Investors are turning their attention to the earnings season, which is now in full swing, with a particular focus on next week when several of the Magnificent Seven companies are due to report. Their performance will be crucial as almost all of the earnings growth expected this quarter is tied to these stocks. Areas of concern range from high capital expenditure (CAPEX) to the visibility of returns from artificial intelligence, as well as company-specific issues: Amazon, for example, with its heavy spending on an ambitious satellite programme that could squeeze margins; Microsoft, with its changing approach to reporting; Google, with a legal dispute with the US government; and Meta, exposed to a possible slowdown in advertising spending by Chinese e-commerce (Temu). All these issues will be closely watched this week.
To date, around 40% of companies have reported results, beating estimates in 75% of cases, with an average surprise of around 5%.
An interesting aspect of this reporting season is the lack of clearly defined industry trends, with often contrasting performances between companies in the same sector. An important example this week comes from the automotive sector: GM and especially Tesla beat estimates, while in Europe Mercedes and Valeo disappointed. Tesla's reaction was remarkable, closing up 20%, boosted not only by better-than-expected results but also by CEO Elon Musk's extremely optimistic comments during the conference call. Musk devoted much of the conference to a monologue promising to make Tesla the most valuable company in the world, with deliveries expected to grow between 20% and 30% next year. This enthusiasm has boosted investor confidence, with Tesla returning to positive territory since the start of the year after being the only one of the 'Magnificent Seven' still in the red.
A note on the recent rise in 10-year rates: the yield on 10-year US Treasuries has risen as much as 63 basis points to 4.25% since the Fed's September meeting. The bond market seems to be sending a clear signal of disapproval of Powell's accommodative monetary policy, fearing that it could lead to an overheating of the economy and a consequent rise in inflation, with the planned 50bp cut likely to exacerbate this risk.
The rate hike could also be interpreted by the bond market as a vote of no confidence in Washington: regardless of the outcome of the upcoming elections, investors expect fiscal policy to further widen the already large federal deficit, adding to inflationary pressures. Importantly, the next administration will have to pay interest on the growing federal debt, which is estimated at more than trillion.
However, it seems that the bond market is more concerned about a possible overheating of the economy than about the budget deficit itself.

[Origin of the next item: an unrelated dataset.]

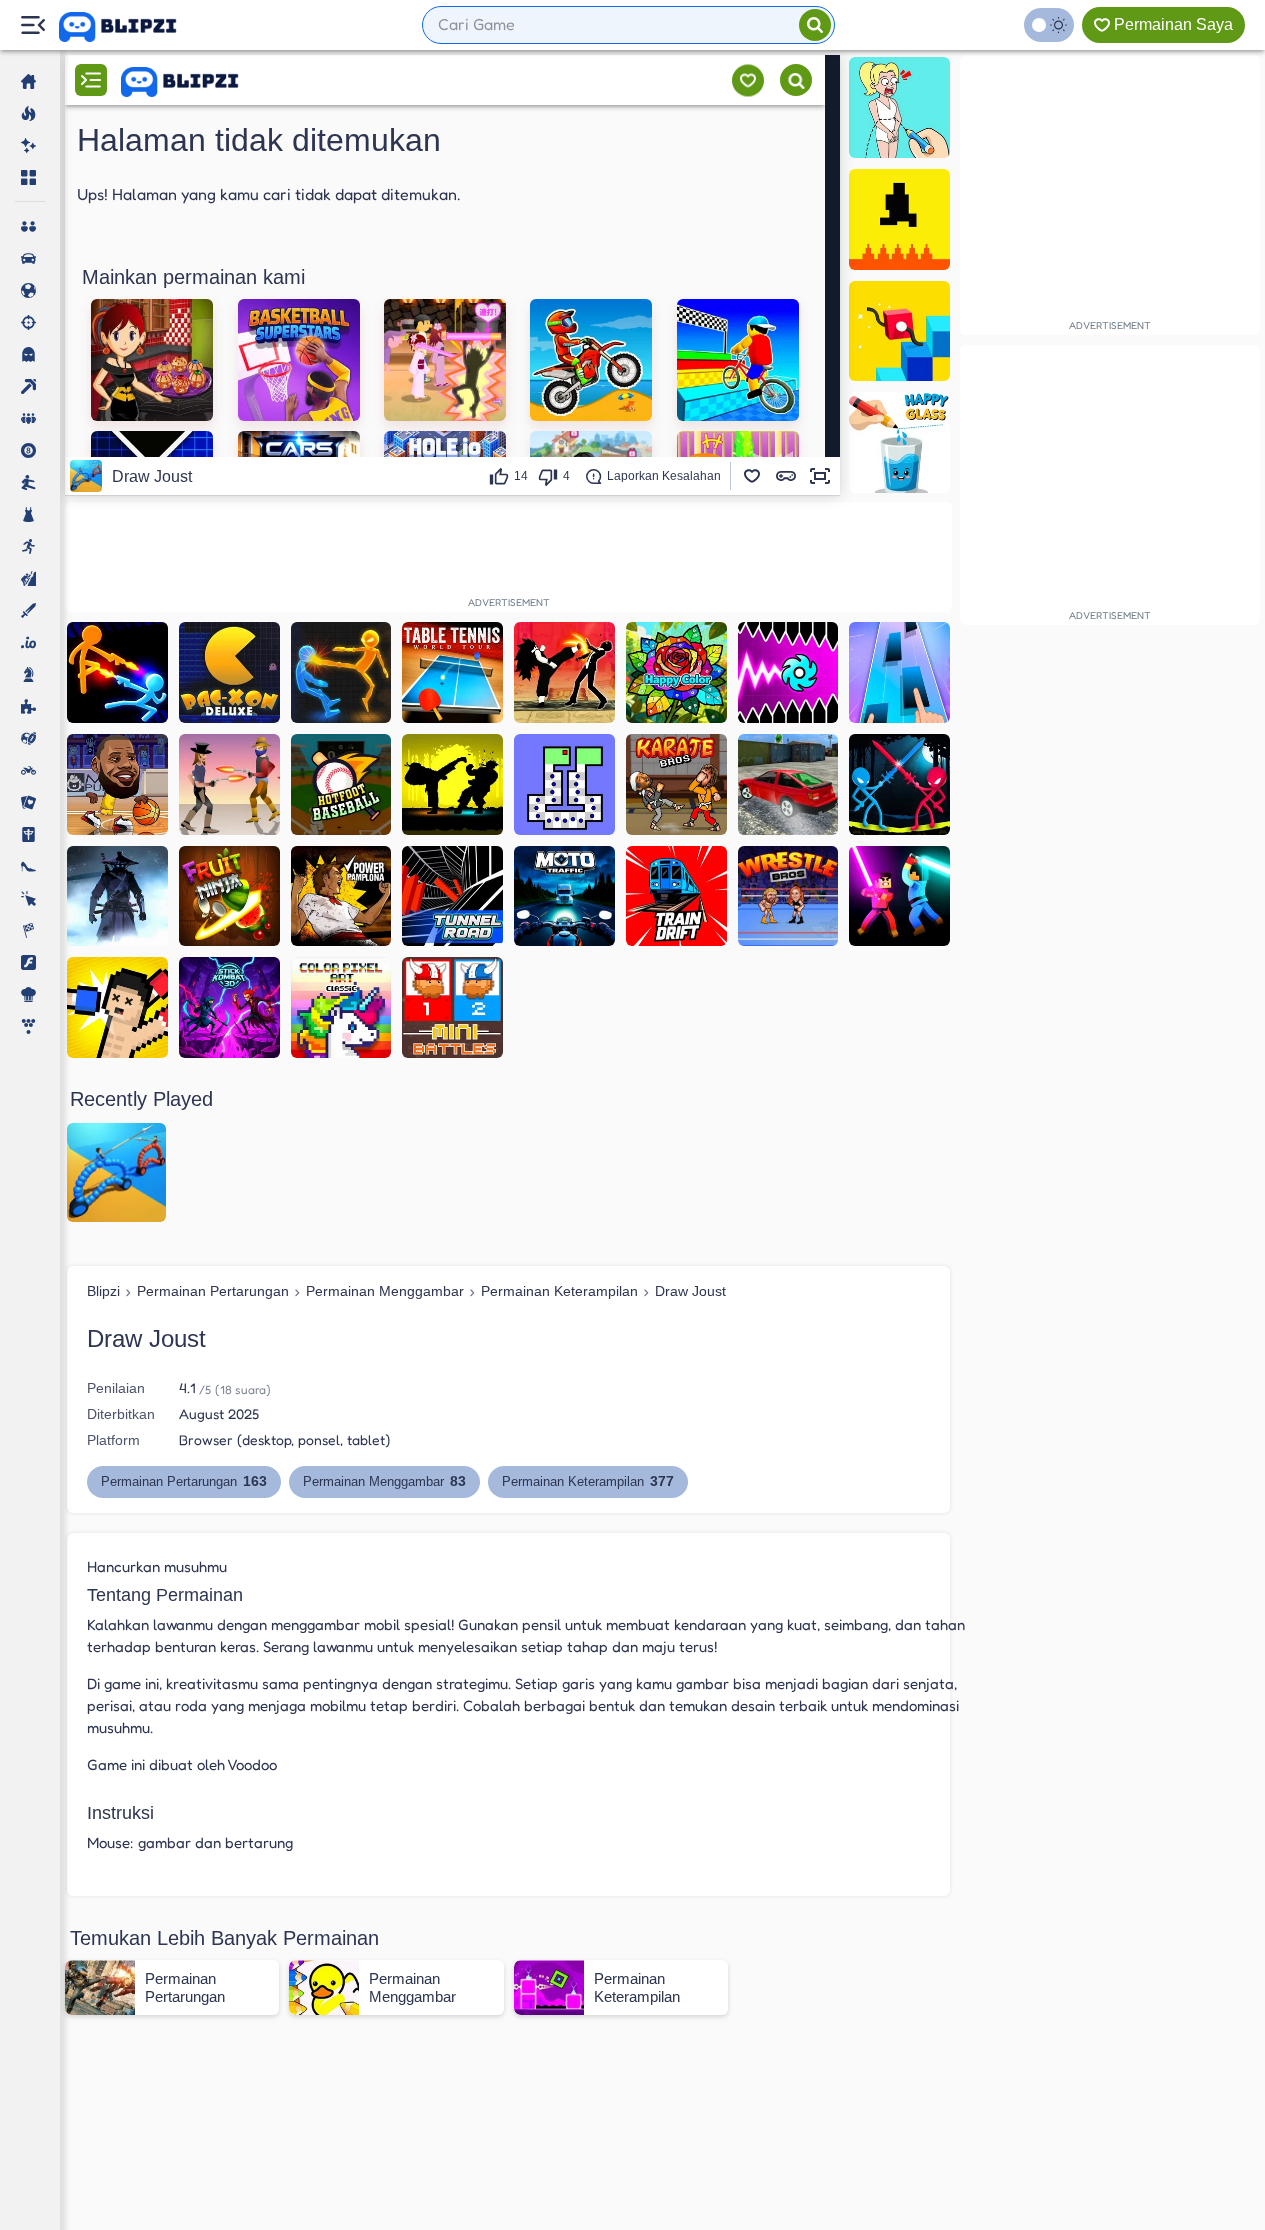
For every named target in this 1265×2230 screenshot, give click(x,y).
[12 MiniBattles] (452, 1007)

If we look at the US balance sheet, we see a steadily growing national debt, but on the asset side we find mainly bonds issued by the companies that make up the S&P500. These companies, which are global leaders and are in the portfolios of investors around the world, represent a kind of guarantee. The widely held view is that as long as these American companies continue to dominate the market, government debt, however high, is not an immediate threat. Japan is a case in point.
The immediate result has been a marked rise in the interest rate futures curve, which has shifted upwards from the level before the Fed's first cut. Twelve-month expectations have risen from an average of 2.80% to the current 3.60%.
All of this is a manifestation of a brilliantly healthy US economy, as evidenced by the cover of the latest issue of The Economist, which features an article entitled "THE WORLD'S INVESTMENT": The US economy is bigger and better than ever'.
In an analysis of The Economist's cover stories since 1998, two Citibank analysts noted an interesting phenomenon: emotional or hyperbolic portrayals of asset classes and market themes, especially when presented in a visually striking manner, tend to predict a reversal in the next 12 months. In more than 70 per cent of the cases studied, the most "sensationalist" coverage proved to be at odds with actual market performance, suggesting a contrarian approach when investor sentiment is particularly positive, with many of the sentiment indicators moving strongly into the extreme category.
We don't know if, and we don't know when, but putting the pieces of the puzzle together, and being wary of the crowd narrative, it seems more rational to have a cautious equity portfolio today, and it is probably time to pick up government bonds again, which could help portfolios in a correction and renewed volatility.